Bond yields around the world generally remain low. In the U.S., the benchmark 10-year Treasury yield fell to 1.46 percent. The Moody’s Baa corporate-bond average yield was 4.2 percent at the end of July, resulting in a spread of 2.74 percentage points, relatively high by historical standards. Still, with many global sovereign-bond yields now in negative territory, U.S. bond markets compare favorably. At some point, and no one knows exactly when, yields are likely to move higher, and bond investors may be in for tough times.
The price of gold has generally been moving higher throughout 2016, though at $1,342 an ounce, it is well below its peak of around $1,800 an ounce in 2011. Many other commodity prices rose in early 2016, but some commodities, like crude oil, copper, and corn, have declined a bit recently. Global demand, driven by global growth, and the strength of the dollar remain the key drivers for commodity prices in general, though each commodity has its own fundamentals.
European equity markets have rebounded from the Brexit vote fallout. Since June 23, the U.K.’s FTSE 100 has posted the best performance among the major markets in Europe, rising 6 percent. Germany is just slightly ahead of its June 23 level, while France and Italy are still below the June 23 mark, though all are well above the lows that occurred in the days after the vote.
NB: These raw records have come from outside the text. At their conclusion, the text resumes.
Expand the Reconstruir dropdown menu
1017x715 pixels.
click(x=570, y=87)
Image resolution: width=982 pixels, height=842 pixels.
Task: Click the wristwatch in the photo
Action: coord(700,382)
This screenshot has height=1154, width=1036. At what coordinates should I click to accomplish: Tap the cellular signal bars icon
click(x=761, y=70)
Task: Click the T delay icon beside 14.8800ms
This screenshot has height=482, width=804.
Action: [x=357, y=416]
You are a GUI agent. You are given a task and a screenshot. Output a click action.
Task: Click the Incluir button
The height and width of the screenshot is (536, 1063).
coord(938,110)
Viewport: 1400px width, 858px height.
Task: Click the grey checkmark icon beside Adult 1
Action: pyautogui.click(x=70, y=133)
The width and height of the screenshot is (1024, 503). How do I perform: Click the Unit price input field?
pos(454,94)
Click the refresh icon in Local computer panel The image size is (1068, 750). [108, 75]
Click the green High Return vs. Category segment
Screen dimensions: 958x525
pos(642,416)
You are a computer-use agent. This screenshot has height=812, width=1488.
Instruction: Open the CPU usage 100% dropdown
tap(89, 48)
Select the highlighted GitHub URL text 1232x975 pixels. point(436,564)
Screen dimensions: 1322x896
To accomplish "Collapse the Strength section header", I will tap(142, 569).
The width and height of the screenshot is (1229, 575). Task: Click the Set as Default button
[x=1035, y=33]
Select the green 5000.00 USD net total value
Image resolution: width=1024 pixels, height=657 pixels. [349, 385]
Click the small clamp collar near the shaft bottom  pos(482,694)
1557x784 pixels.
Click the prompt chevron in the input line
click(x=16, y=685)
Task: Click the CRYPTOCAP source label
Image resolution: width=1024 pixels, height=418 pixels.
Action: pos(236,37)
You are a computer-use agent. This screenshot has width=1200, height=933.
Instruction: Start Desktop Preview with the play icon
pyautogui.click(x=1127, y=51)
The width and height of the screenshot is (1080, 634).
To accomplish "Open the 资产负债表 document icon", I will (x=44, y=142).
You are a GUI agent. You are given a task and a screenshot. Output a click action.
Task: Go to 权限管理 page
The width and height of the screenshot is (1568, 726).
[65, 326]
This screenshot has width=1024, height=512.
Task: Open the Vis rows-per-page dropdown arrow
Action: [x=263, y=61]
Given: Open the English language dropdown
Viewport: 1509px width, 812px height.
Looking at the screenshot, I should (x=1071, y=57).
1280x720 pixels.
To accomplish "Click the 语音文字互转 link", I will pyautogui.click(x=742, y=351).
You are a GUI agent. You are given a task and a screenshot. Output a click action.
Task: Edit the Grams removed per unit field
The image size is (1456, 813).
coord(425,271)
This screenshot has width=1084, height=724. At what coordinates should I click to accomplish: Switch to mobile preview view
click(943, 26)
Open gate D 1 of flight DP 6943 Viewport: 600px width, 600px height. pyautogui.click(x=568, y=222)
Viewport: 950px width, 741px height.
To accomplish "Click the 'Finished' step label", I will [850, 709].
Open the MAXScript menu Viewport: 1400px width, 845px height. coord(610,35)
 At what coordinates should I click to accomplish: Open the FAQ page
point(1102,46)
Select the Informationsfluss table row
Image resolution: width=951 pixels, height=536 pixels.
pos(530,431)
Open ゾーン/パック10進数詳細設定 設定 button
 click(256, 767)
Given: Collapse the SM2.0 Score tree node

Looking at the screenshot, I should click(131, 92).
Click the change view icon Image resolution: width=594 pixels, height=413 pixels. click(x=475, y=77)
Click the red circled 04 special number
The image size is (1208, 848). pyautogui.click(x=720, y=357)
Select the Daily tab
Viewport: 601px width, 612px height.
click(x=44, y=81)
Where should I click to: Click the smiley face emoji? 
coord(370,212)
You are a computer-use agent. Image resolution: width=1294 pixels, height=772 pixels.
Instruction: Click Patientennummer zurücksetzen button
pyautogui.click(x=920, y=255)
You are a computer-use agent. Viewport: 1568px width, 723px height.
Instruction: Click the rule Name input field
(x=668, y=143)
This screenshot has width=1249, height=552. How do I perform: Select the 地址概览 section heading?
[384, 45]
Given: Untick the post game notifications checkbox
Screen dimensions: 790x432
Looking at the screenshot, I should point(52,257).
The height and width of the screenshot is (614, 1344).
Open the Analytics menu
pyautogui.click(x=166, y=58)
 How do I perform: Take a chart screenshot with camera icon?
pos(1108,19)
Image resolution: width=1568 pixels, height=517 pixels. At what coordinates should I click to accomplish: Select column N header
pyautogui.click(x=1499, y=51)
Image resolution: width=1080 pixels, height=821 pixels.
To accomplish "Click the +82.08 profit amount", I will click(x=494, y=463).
Japan and the U.S. are both up about 2 percent since June 23. In the U.S., somewhat better economic data has reinforced what appear to be solid results for second-quarter corporate profits. According to data from FactSet, with 324 companies in the Standard & Poor’s Composite Index of 500 Stocks reporting results so far (Table 2), both sales and earnings per share are on track to beat consensus expectations. Consumer discretionary, telecom, and health-care stocks are leading the way on sales and earnings per share growth for the second quarter. Continued gains on both the top line and bottom line will be crucial to supporting further appreciation in prices.